Similar to a traditional squat, think of squatting down as if to sit down on a chair. Again, at the bottom of the movement, your thighs should be parallel to the floor. However, instead of standing back up, launch your body up into the air. As you jump upward, raise your hands up over your head to maintain good posture. Upon landing, resume the squatting position with your thighs parallel to the floor again.

lunges-booty

3) Lunges

Begin with both feet parallel to each other. Keep them hip-distance apart. Take a big step forward. Slowly lower your body, bending both knees. As you perform the lunge, be sure your knee does not extend out over your toes. Push yourself back up to a standing position. Repeat with the other leg.

4) Donkey Kicks

Begin in a tabletop position on your hands and knees. Keep your back flat. Avoid allowing your back to sway downward toward the floor beneath you. Lift on leg up behind you while keeping your knee bent. Imagine you’re trying to place your foot on the ceiling. Repeat with the other leg.

5) Stair Climber

A stair climber is a great way to strengthen and tone your butt. However, be careful not to lean on the handrails. Doing so takes away from the effectiveness of the exercise. Keep your back straight and only lightly touch the handrails to maintain your balance. Set the duration and intensity of the exercise.

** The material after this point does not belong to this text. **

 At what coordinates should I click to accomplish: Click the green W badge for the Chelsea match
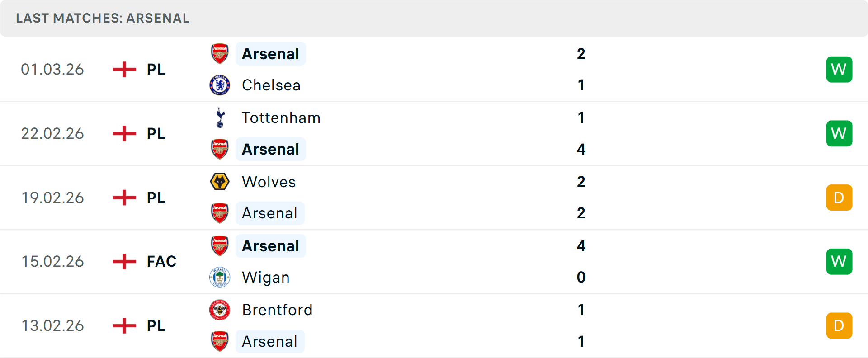[x=839, y=69]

Including these best booty exercises in your weekly workout routine will have your derriere looking amazing in no time! But your bum isn’t back there just for aesthetics alone. Your butt holds the largest muscles in your body. Those muscles – the minimus, medius, and maximus – need to be strong.

Strengthening your glutes can reduce injury in your knees and lower back. You’ll also reduce the chance of pulling your hamstrings or groin when engaging in sports activities. Your glutes are responsible for creating explosive power helping you jump, run, change directions, accelerate and decelerate. Without strong glutes, other muscles in your body will be forced to bear a load they’re not intended to handle. That added stress is what causes injury.